December 13, 2015

December 13, 2015

 

The word of the day is “rejoice.”  We hear, “Shout for joy!” “Sing joyfully!” “Be glad and exult!” “Rejoice in the Lord always. I shall say it again: rejoice!”  This Guadete Sunday is certainly about the joyful expectation that characterizes the Advent season.  Of course, in general this time of year people are excited and participating in all of our cultural practices and expressions of Christmastime.  And yet, there is much to be anxious about: from ongoing economic woes, wars and terrorism and hostilities; to facing the holidays after a loss, or even facing the holidays alone.  It is, indeed, not a real joyful time for everyone, and the call to rejoice might sound, for some, a little simplistic if not a little patronizing. 

 

But the call to rejoice remains.  And our readings don’t just tell us to rejoice, they also tell us why and how we should rejoice.  Though they were written long ago, we mustn’t think that our passages here (or any Scripture, for that matter) were written in some fanciful ideal time and place, worlds away from our own.  The time of the prophet Zephaniah was a time of change, upheaval, power shifts, war, religious degradation, and idolatry.  Sound familiar?  And the Christians in Philippi that St. Paul is writing to faced adversity both from external authorities and from internal divisions within their community. 

 

But despite the hardships in their own times and places, both Zephaniah and Paul urge their readers not to be fearful or anxious but to rejoice.  This is because even in the midst of tribulations, the presence of God is the source of true joy.  St.
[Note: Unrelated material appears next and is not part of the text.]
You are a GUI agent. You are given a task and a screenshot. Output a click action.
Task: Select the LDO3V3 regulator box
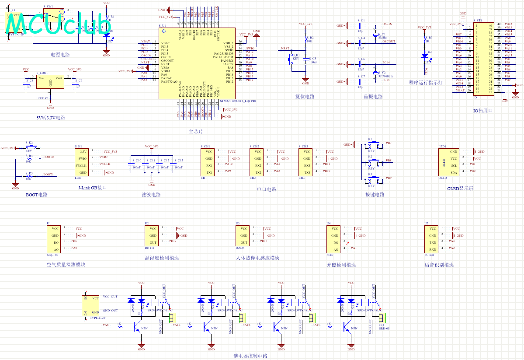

Paul says, “The Lord is near,” and Zephaniah says twice, “The Lord God is in your midst.”  This is why we should rejoice, especially at this time of year, not because of all the festivities, but because we are celebrating the birth of Jesus, Emmanuel, which means “God is with us.” 
In the midst of an anxious and uncertain world, God is with us. 
In the midst of personal losses and limitations, God is with us. 
In the midst of troubled relationships, God is with us. 
And, yes, in the midst of all of our blessings, God is with us. 

 

Our readings tell us why we should rejoice, and they all tell us how we should rejoice.  In other words, they answer the question we hear in the Gospel: “What should we do?”  “What should we do?”  This is the question that the crowd asked John the Baptist.  He instructs those in the crowd to share what they have with the disadvantaged.  To the hated tax collectors and soldiers, he says to do only what they are supposed to do, without cheating anyone or abusing their power.  What John told the people wasn’t anything extraordinary: be generous, be honest, be just, be fair.  And St. Paul, right after emphasizing to the Philippians the need to rejoice, follows this up by telling them, “Your kindness should be known to all.” 

 

And so we are to rejoice in the Lord by reaching out to others, allowing God to work through us (in the everyday circumstances in our lives) to make His presence known, helping to build a world of peace and restoration through the guidance of the Holy Spirit.  And in order to be people of peace, we must be people of prayer – open to God’s word; thankful for God’s presence with us; asking for that presence to grow more and more within ourselves, within our families, and within our world.  Through service/charity and prayer, we can bring God to our anxious world and bring our anxious world to God. 

 

The source and the ending point in all of this is the Eucharist that we share – the Communion we receive, the Communion that we are and that we must desire to live out more fully.  This, truly, is rejoicing in the Lord.  We don’t have to have everything perfectly in place in order to do this.  God is in the midst of the whole mess, with the promise of renewal and salvation; and in this we can find our hope, our peace, and our joy.